Load data from the Million Song Dataset into a final dimensional model in RedShift utilizing Apache Airflow.
A fictional music streaming startup, Sparkify, has grown their user base and song database and want to move their processes and data onto the cloud. Their data resides in S3, in a directory of JSON logs on user activity on the app, as well as a directory with JSON metadata on the songs in their app. The files in this repository will assist in loading the data into a final dimensional model in AWS RedShift.

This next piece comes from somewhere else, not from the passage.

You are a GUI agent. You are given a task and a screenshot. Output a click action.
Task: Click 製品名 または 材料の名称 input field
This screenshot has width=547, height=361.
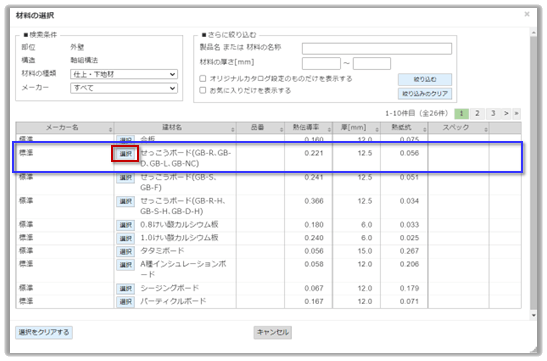coord(377,48)
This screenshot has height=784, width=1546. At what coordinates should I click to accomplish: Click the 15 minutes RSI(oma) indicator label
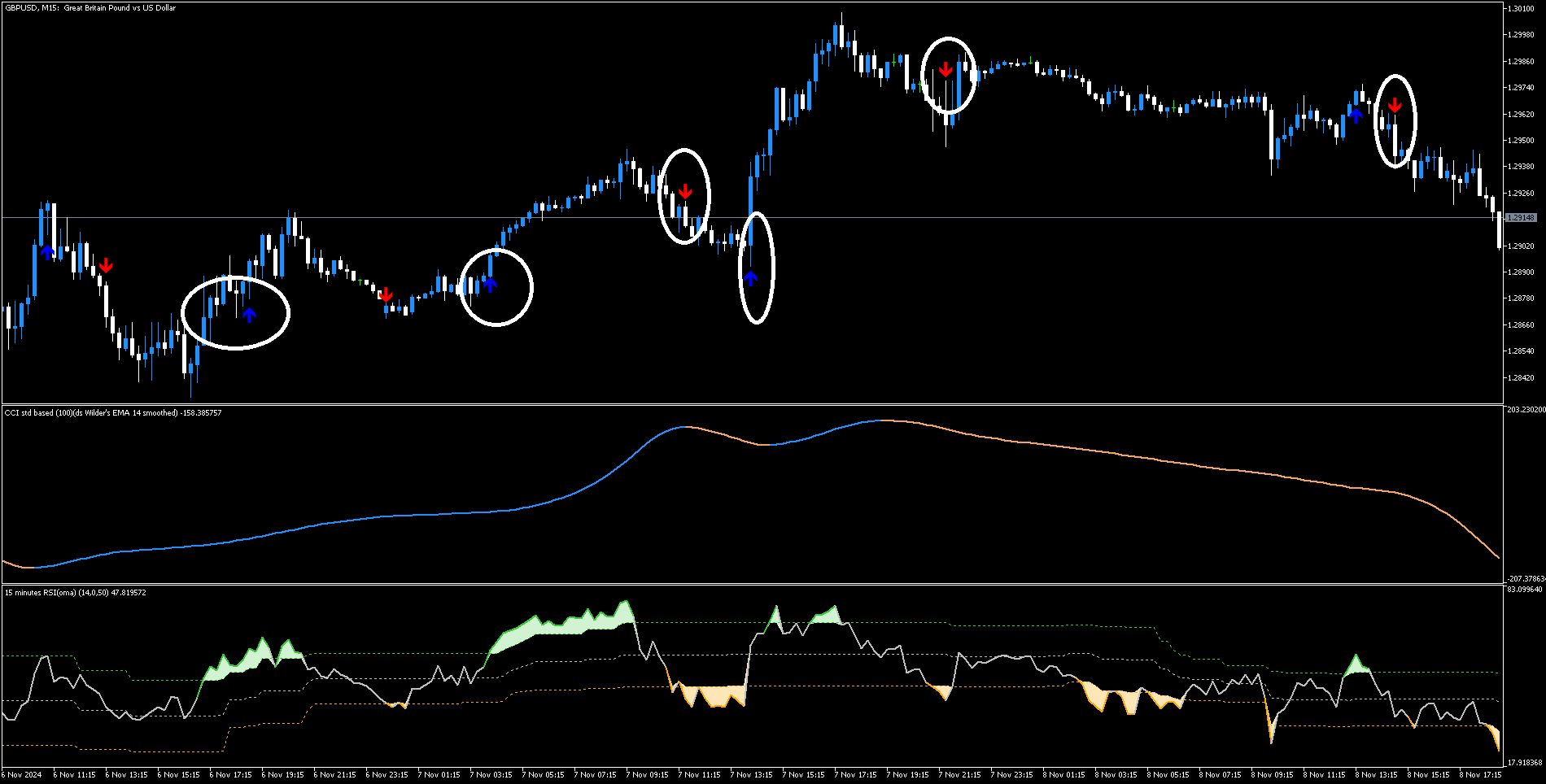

Data is extracted from S3 buckets and loaded into staging tables. Apache Airflow is utilized to coordinate data transfer and transformations. 4 operators are created:
- StageToRedshiftOperator
- Stages data from both event and songs source JSON files
- LoadFactOperator
- Loads data into songplays fact table
- LoadDimensionOperator
- Loads data into all dimension tables
- Optionally truncates dimension before loading
- DataQualityOperator
- Generic operator to perform any SQL data quality check passed to it
An Apache Airflow DAG was created utilizing the above operators.
Clone this repository:
git clone https://github.com/rigganni/Million-Song-Apache-Airflow-AWS-RedShift
Set up the following variables in dwh.cfg:
variable | description |
---|---|
DWH_CLUSTER_TYPE | multi-node |
DWH_NUM_NODES | number of nodes for cluster |
DWH_NODE_TYPE | i.e. dc2.large |
DWH_HOST | will be written to in create_redshift_cluster_database.py |
DWH_IAM_ROLE_NAME | i.e. dwhRoleS3 |
DWH_CLUSTER_IDENTIFIER | dwhCluster |
DWH_DB | dev |
DWH_DB_USER | aws |
DWH_DB_PASSWORD | Your password |
DWH_PORT | specify port (i.e. 5439) |
DWH_REGION | us-west-2 since required S3 files are stored there |
DWH_CLUSTER_SUBNET_NAME | use if RedShift cluster is required in specific VPC |
DWH_ROLE_ARN | written to in create_redshift_cluster_database.py |
DWH_CLUSTER_SUBNET_GROUP_NAME | use if RedShift cluster is required in specific VPC |
KEY | AWS key |
SECRET | AWS secret |
ARN | written to in create_redshift_cluster_database.py |
LOG_DATA | s3://udacity-dend/log_data |
LOG_JSONPATH | s3://udacity-dend/log_json_path.json |
SONG_DATA | s3://udacity-dend/song_data |
Ensure variables are set up in dwh.cfg as described in installation above.
Create RedShift IAM role, cluster, and database:
python create_redshift_cluster_database.py
Deploy files to proper directories in your Apache Airflow setup.